# Exercise instructions
For the word "Viewport", state how many lines of the listing below contain it. Give the number and nothing more.

# Task data
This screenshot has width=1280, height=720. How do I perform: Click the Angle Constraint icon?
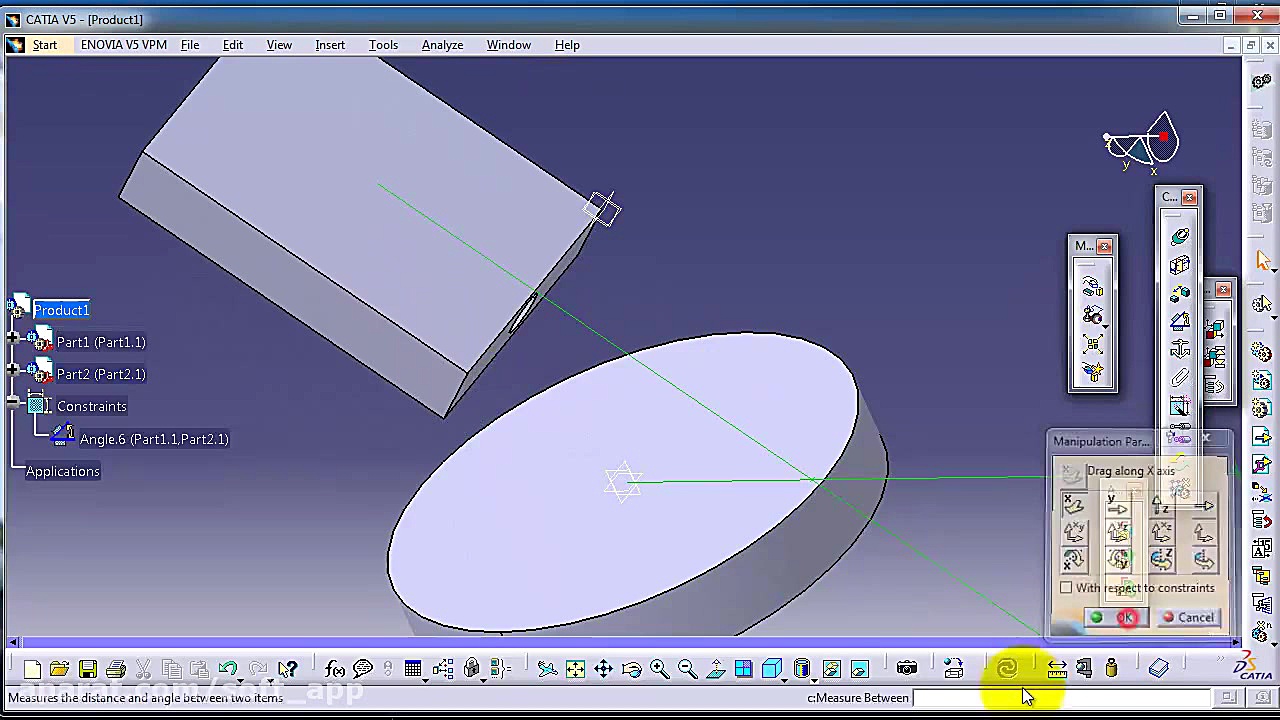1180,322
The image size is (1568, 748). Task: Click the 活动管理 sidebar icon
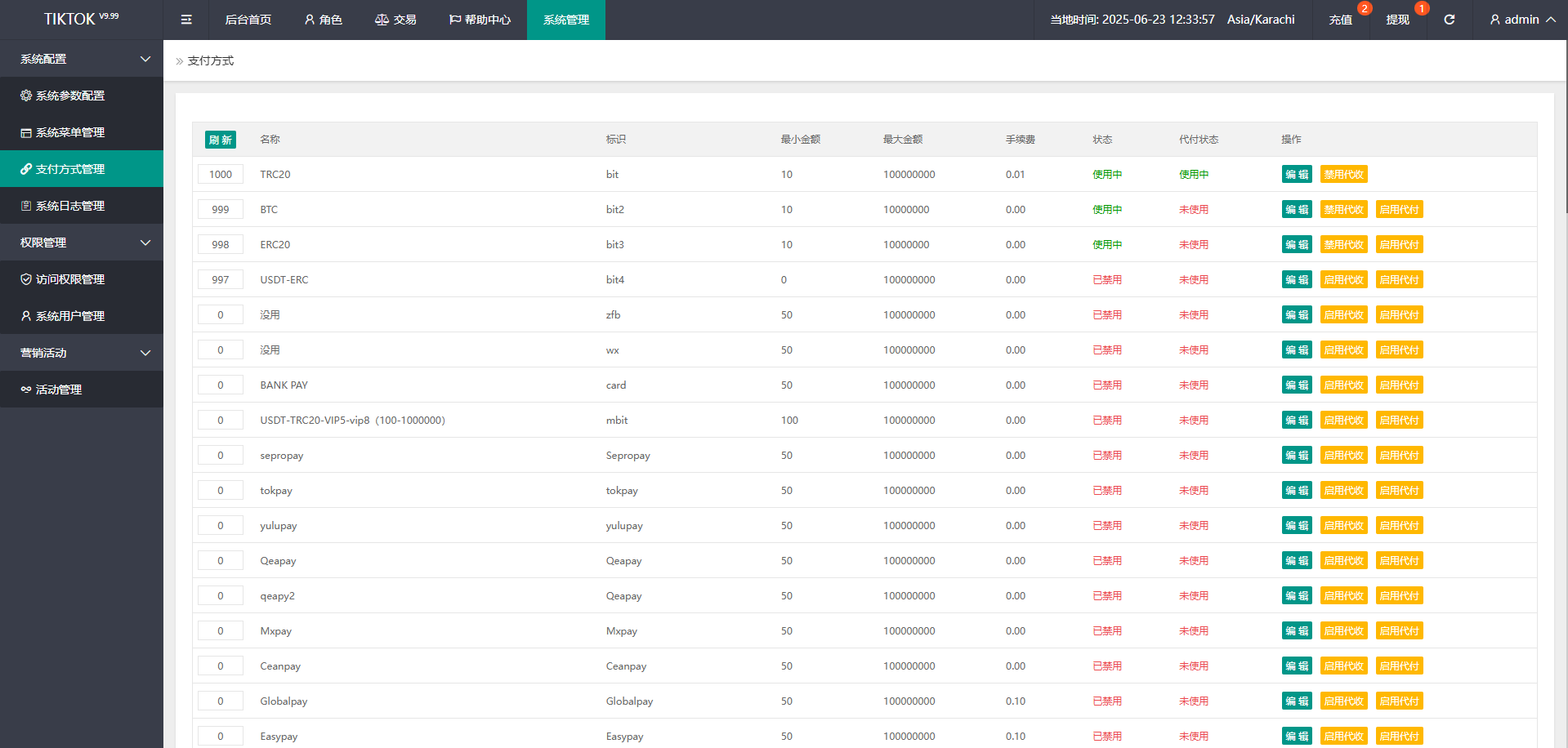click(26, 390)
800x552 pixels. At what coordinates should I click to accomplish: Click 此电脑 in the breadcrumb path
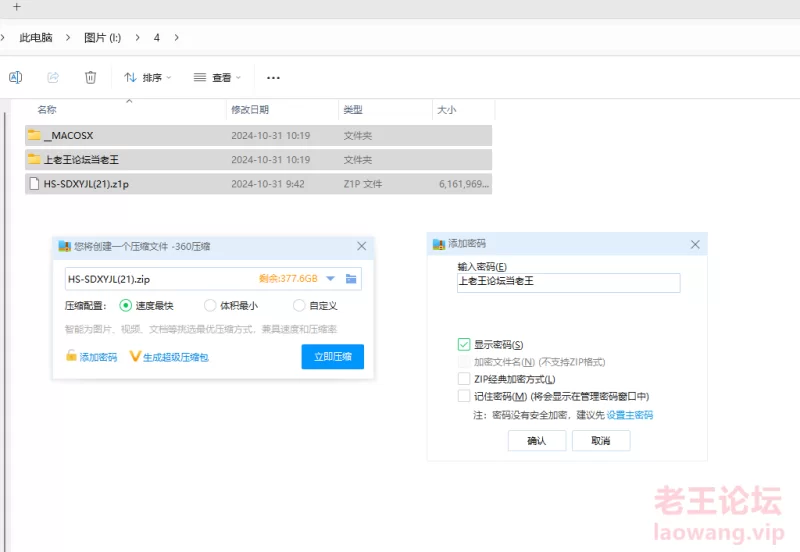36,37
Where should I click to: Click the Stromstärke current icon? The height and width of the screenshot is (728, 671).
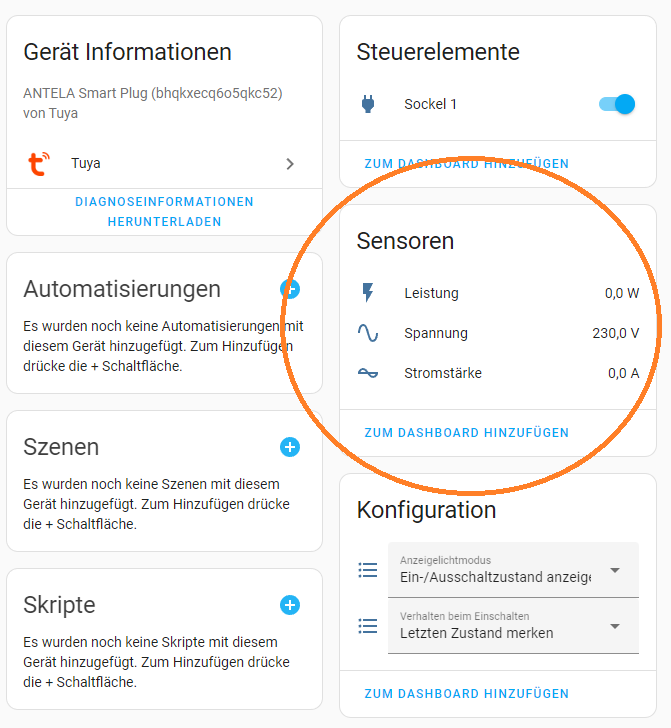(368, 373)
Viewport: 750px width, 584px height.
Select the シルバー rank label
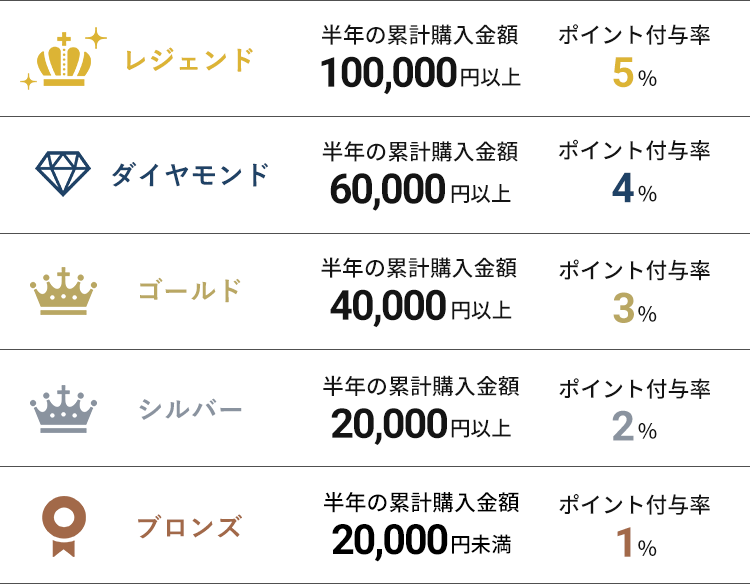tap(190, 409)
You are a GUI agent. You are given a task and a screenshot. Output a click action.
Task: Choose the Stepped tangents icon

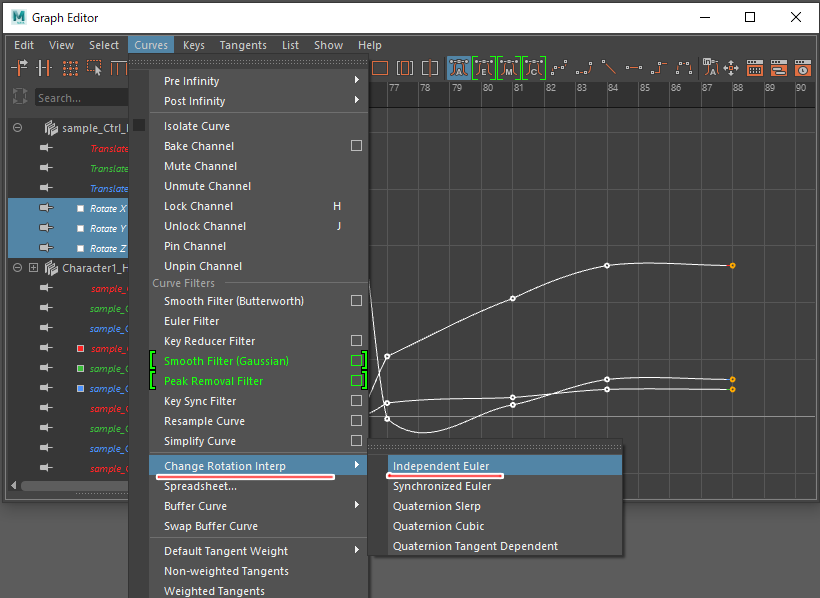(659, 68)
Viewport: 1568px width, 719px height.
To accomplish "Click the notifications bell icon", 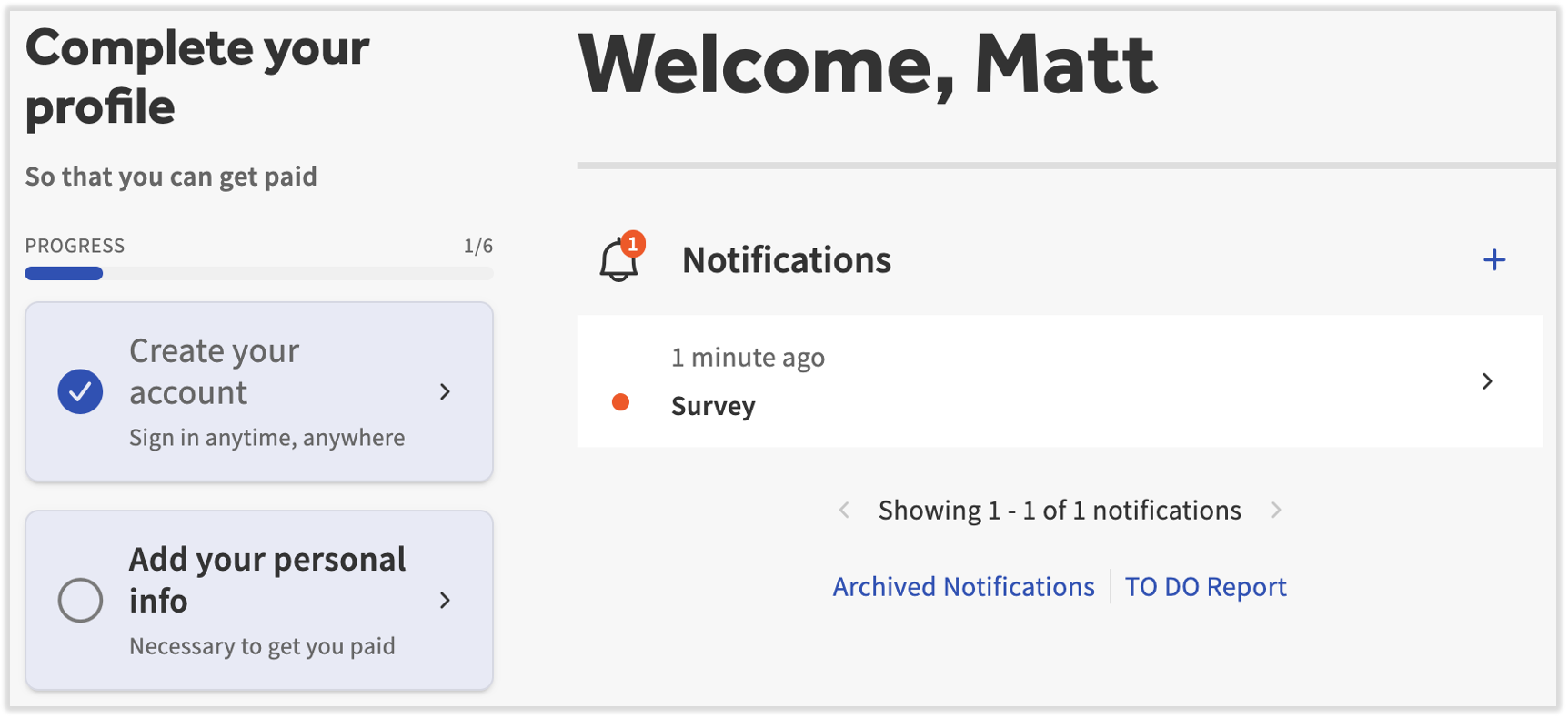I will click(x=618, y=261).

# Result below
2